If you’re unsure whether you consider Whitehorse a progressive city, here’s some fodder for the thought that it is: we’re one of a (growing) handful of municipalities across North America that is learning how to produce energy from our own waste.
It’s called biogas, and if you’ve heard of it, it’s probably because it’s an old technology. “In Canada you’ll see a lot of biogas on farms,” says Shannon Mallory, environmental coordinator at Yukon Energy. “In Chilliwack, for example, there’s a farmer who wanted biogas, so he produces it and feeds it into the city’s grid.”
It’s also normal to find biogas production on even smaller scales all over the world. “There are lots of farmers in rural areas in India, Bangladesh, China, that might have a barrel where they produce their own,” says Mallory. This is because it is such a simple technology — an earth-designed one.
Biogas is energy-rich methane and carbon dioxide. It’s a natural byproduct of anaerobic digestion — which literally means “living without air” — a process that occurs naturally in landfills, bogs, and in your own compost pile. We simply have to set up systems to capture the gas it produces. What makes the venture in Whitehorse progressive is it aims to create this system on the municipal level.
On and off since 2009, Yukon Energy, in collaboration with Cold Climate Innovations at the Yukon Research Centre, has been investigating just this possibility. Mallory brought the idea with her from Sweden, where she did her master’s thesis on biogas. “North America has much less biogas than Sweden,” says Mallory. “There’s around 150 plants there, maybe one in every municipality.” Denmark, Germany, and Austria are the same.

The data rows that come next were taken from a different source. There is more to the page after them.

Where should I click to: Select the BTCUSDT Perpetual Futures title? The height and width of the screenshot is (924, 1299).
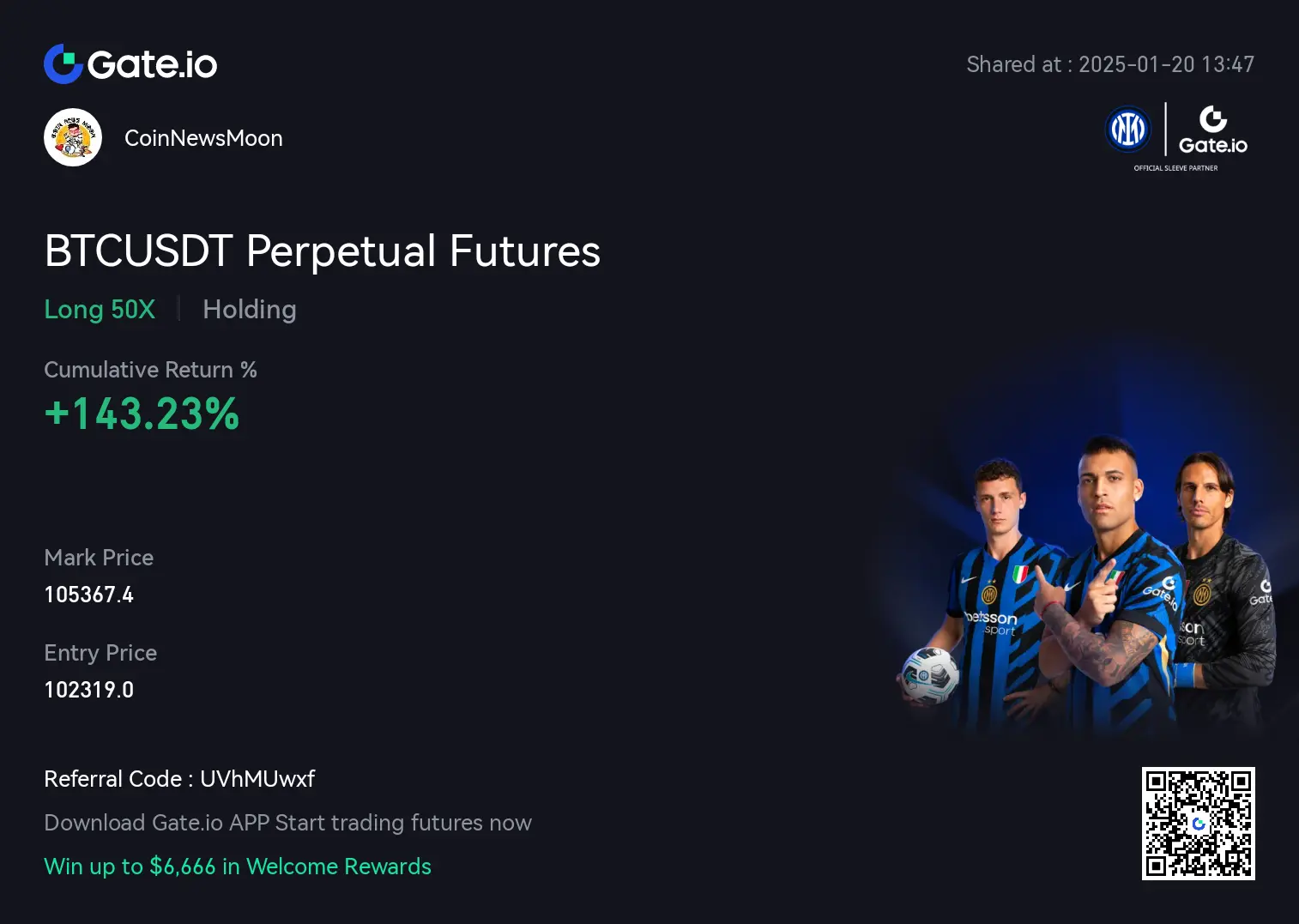point(323,251)
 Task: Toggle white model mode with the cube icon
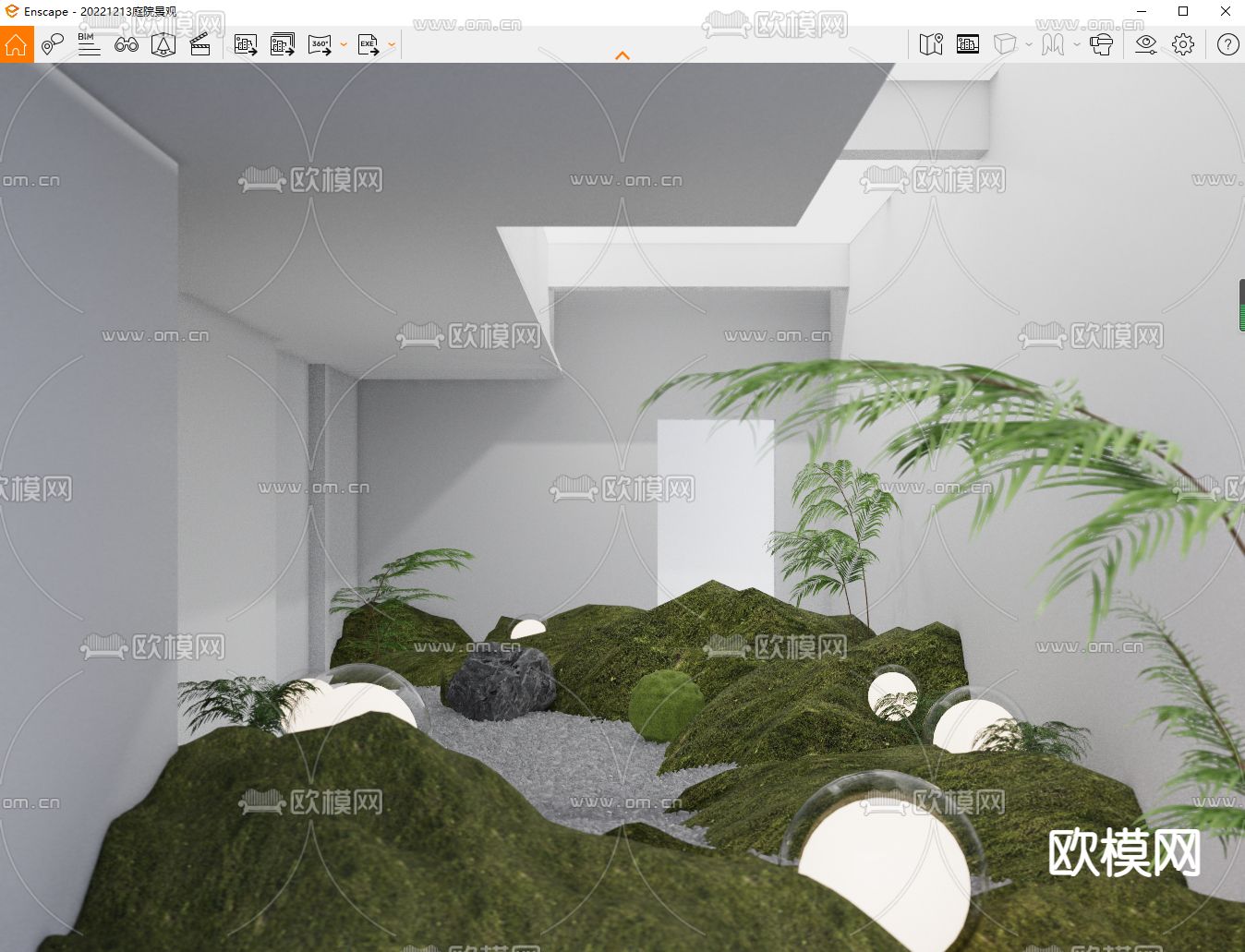click(1006, 43)
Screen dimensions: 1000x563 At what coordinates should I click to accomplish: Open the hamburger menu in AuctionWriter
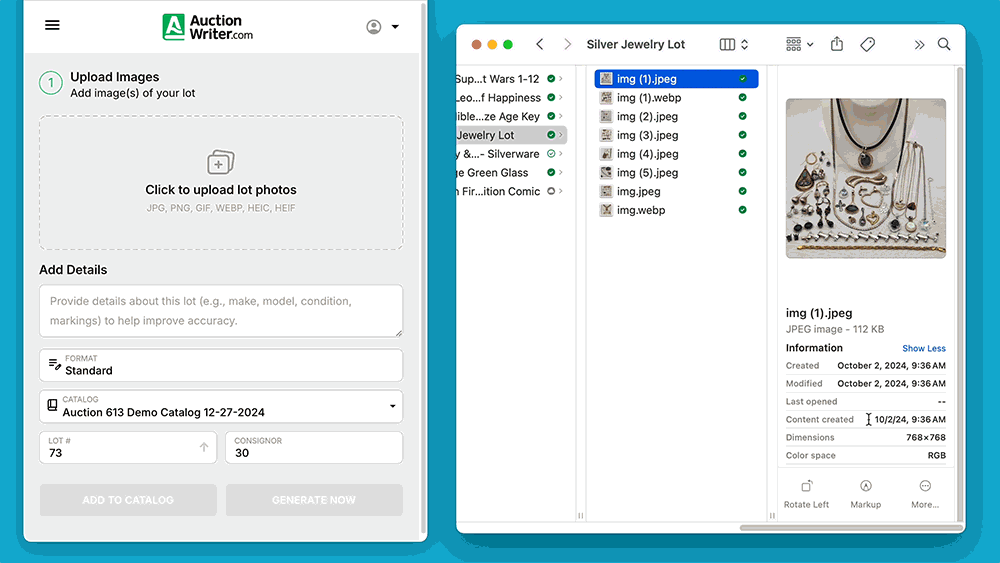click(52, 26)
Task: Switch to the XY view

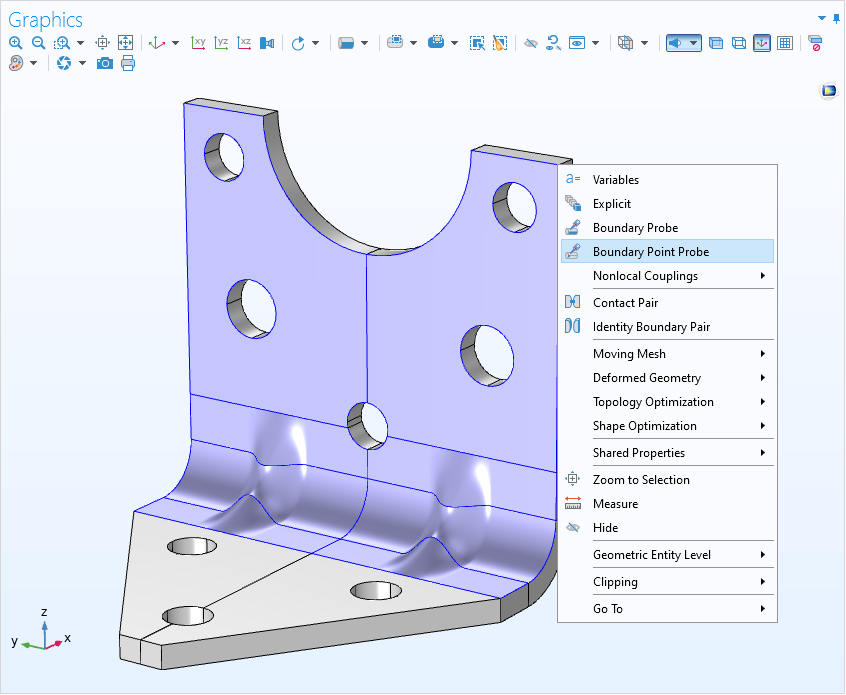Action: [x=199, y=43]
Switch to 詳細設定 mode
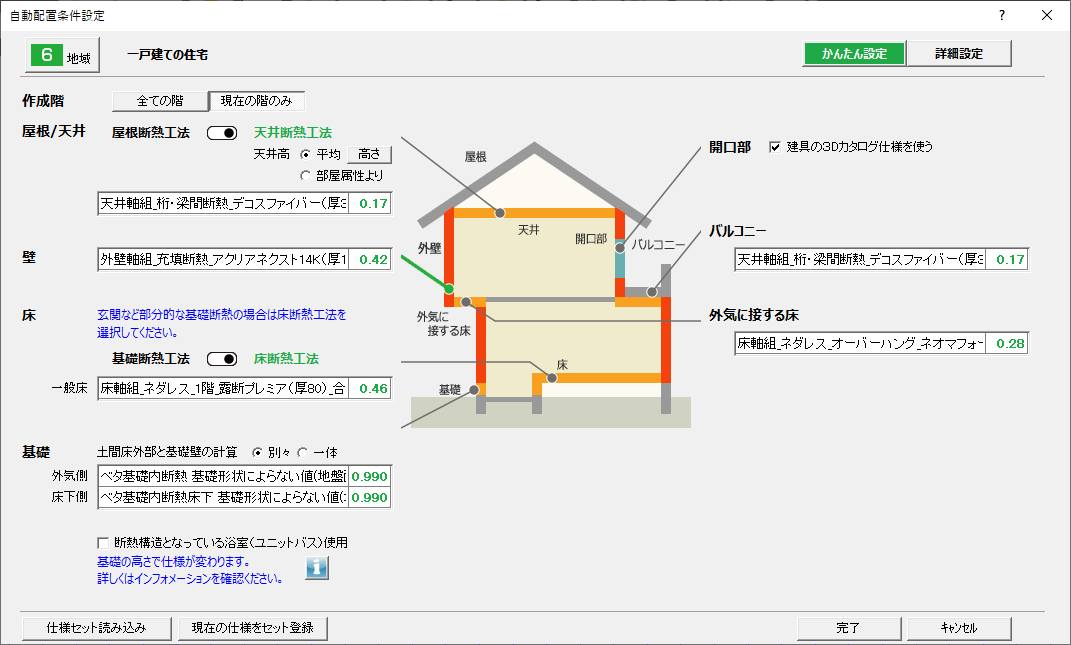Image resolution: width=1071 pixels, height=645 pixels. [959, 51]
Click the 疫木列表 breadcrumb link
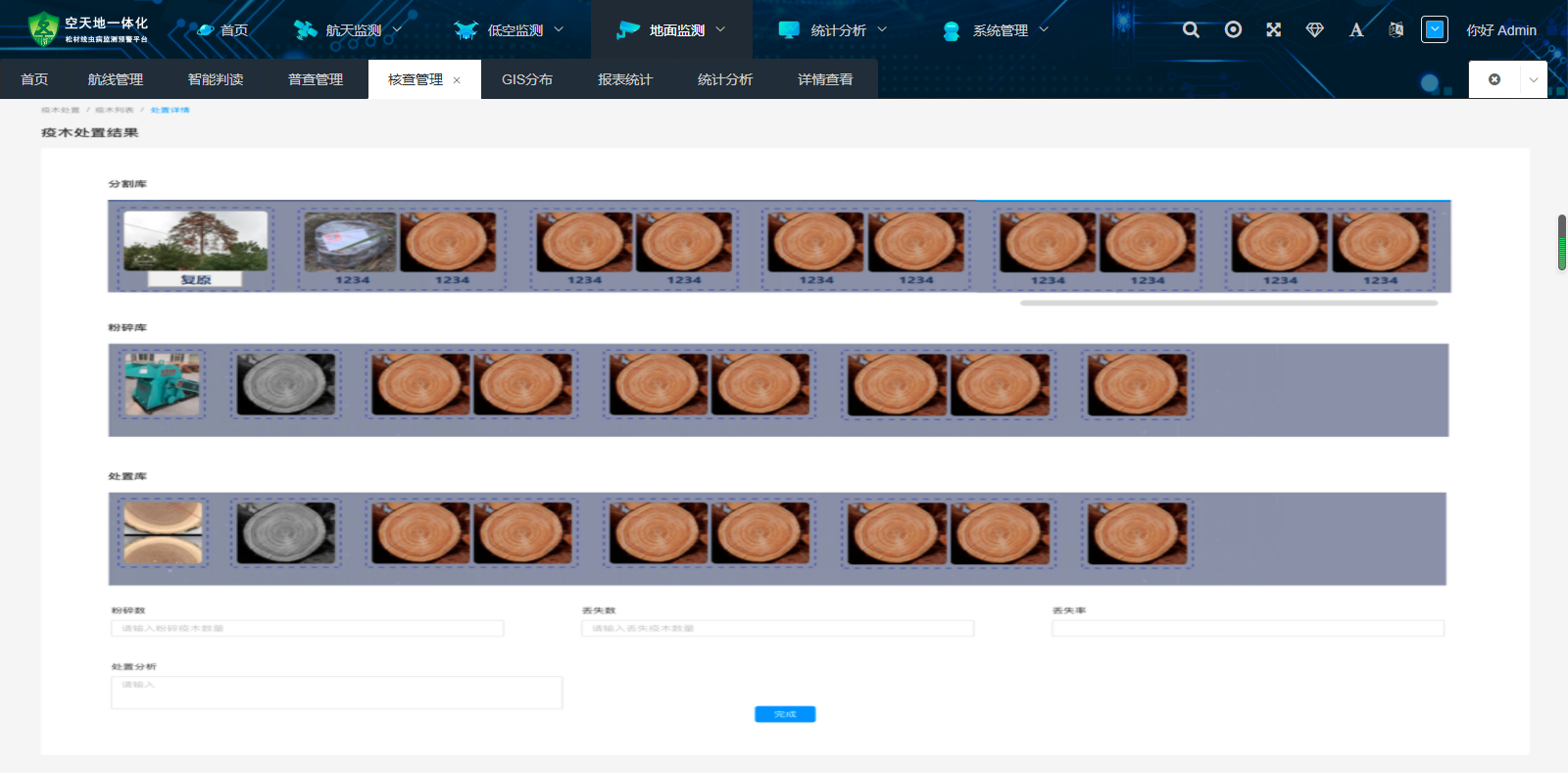The image size is (1568, 773). tap(115, 110)
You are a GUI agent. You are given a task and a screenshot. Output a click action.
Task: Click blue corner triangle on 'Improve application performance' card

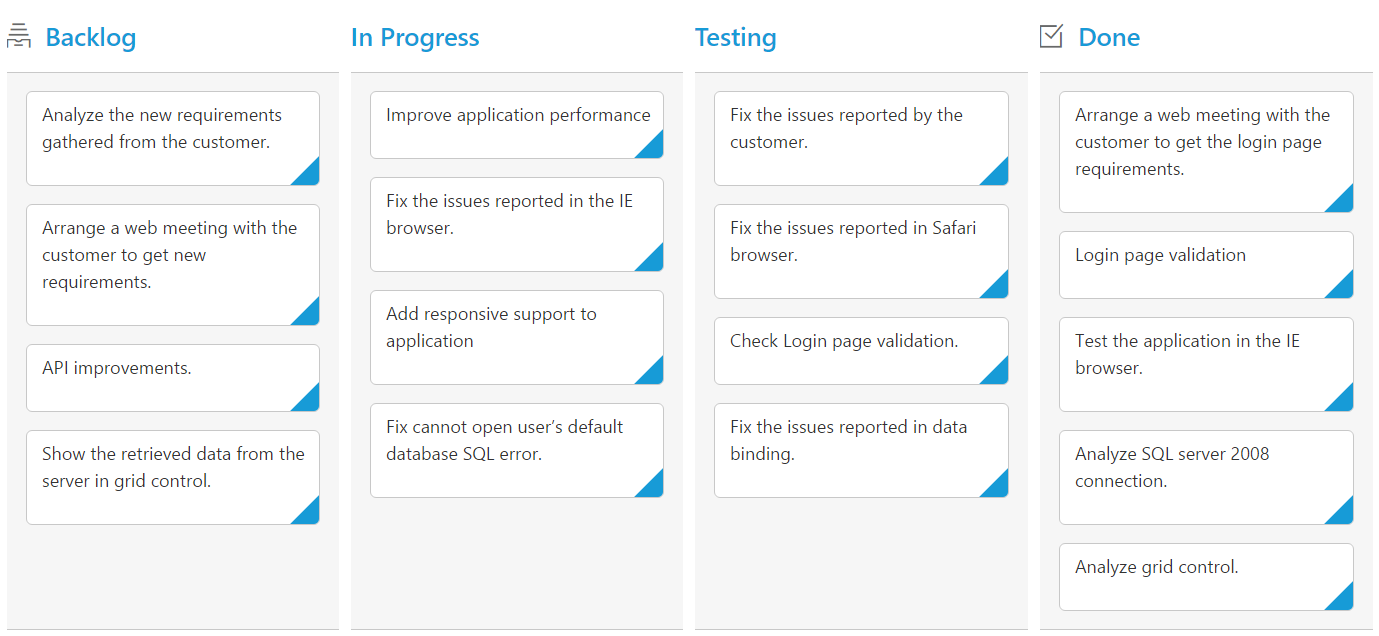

Yukon Energy’s end goal is a biogas power plant, one that works with the city’s well-established compost system. The plant would use the food and yard waste that comes from green bins, collect the energy rich biogas that is produced, and feed that energy into the city’s power grid.
It’s a project that works towards future sustainability using systems that are currently in place. “We’ve designed this project so it could easily fit in to what the city’s already doing,” Mallory says.
She stresses that it won’t interfere with normal compost production. Rather, it somewhat enhances it, reducing the time needed for the composting process, and making it easier for plants to uptake the nutrients. “Compost is such a good thing to have in the city, we don’t want to mess with that. We want to work with it.”
Here’s the system: you have a large oxygen-free tank with a front-end loader, through which food and yard waste is fed. The tank is heated to 36 degrees Celsius. At that temperature bacteria called methanogens start working on the compost, and through their “work’, biogas is produced. The tank is also a percolator, collecting the water that accumulates at the bottom and bringing it up to spray over top. The process can take two weeks to a month, with the compost continuing on its regular journey after it’s done in the tank.
Methods of collecting the biogas from the tank vary, but Yukon Energy has been looking at one that works a little like a giant lung, inhaling and exhaling. “The study is quite preliminary,” says Mallory. “We’re not sure who would own a plant like this in the end. We’re looking at getting it to a point where someone else could take this on, another organization, department, or company
. “We’re always trying to find the best project for the environment, for rate payers, to have good economics, to make it reliable — all those components are really important.”